Как я найду взлетно-посадочную полосу в темноте? Я об этом даже не думал, как вдруг, словно бы по волшебству, из-за горизонта явилась луна, окутанная потусторонним ореолом. Я сбросил скорость и начал снижаться, зная, что к тому времени, когда я достигну середины полуострова, луна станет белой, словно дом на каком-нибудь греческом острове, и будет висеть достаточно низко, чтобы отбрасывать резкие тени. Так оно все и было. Держась к северо-востоку от огней Инусу, я нашел ручей, вспыхивавший белой нитью и черневший, когда менялся мой угол наклона, а затем обнаружил и лощину между холмами, где находилась полоса, – этакая черная башня, опрокинутая и бездыханно лежащая на боку.

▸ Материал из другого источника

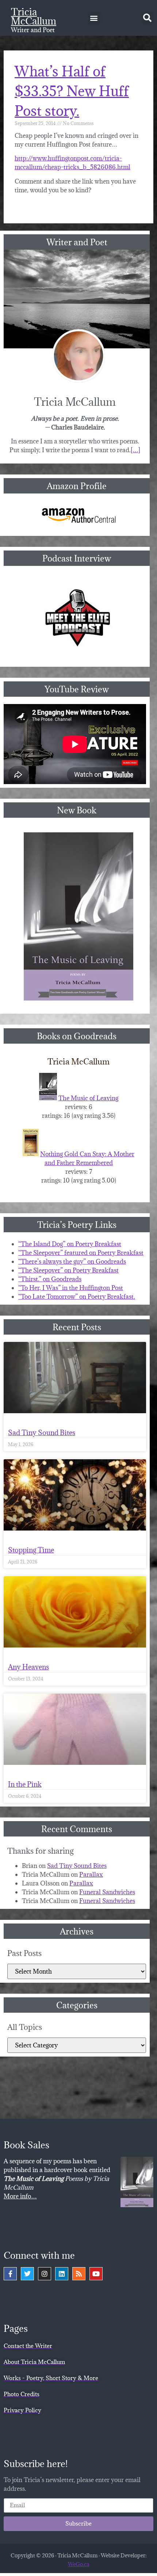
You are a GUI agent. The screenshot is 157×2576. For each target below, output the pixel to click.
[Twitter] (27, 2273)
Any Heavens (28, 1667)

Я уже выключил полетные огни, но приближался к полосе с ревом моторов, – обойтись без этого было невозможно. Когда земля оказалась так близко, что крылья уже не сияли в лунном свете, а погрузились во мрак, я врубил посадочные фары. После многочасовой темноты их яркий свет представлялся едва ли не дневным. Но едва все три колеса коснулись земли, фары я выключил. Я вырубил бы и двигатели, но мне надо было одолеть остававшиеся до конца полосы двести футов, где, как и в Форт-Майерсе, я выполнил поворот «кругом», подготовив самолет к разбегу перед взлетом.
После целого дня полета тишина была почти непереносимой. Кровь пульсировала у меня в артериях так яростно, что ничего другого я не слышал.
Ночной воздух был сладок. Во Флориде он тоже благоухал, но морская соль и йод выступали там в качестве добавок к сладости. Здесь же я чувствовал себя так, словно оказался внутри засахаренного ананаса.
Пусть мне и хотелось развести костер, я на это не осмелился. Я понятия не имел, кто мог слышать мои моторы, насколько любопытны могли бы оказаться поселяне, способны ли они меня найти, сколько времени у них бы на это ушло и что им могло бы понадобиться? На данное время я чувствовал себя в полной безопасности, так что покинул самолет и направился к горючему. Оно было нетронуто, и ручная тележка оставалась на месте. Возможно, ничья нога не ступала на эту полосу, с тех пор как мы ее купили.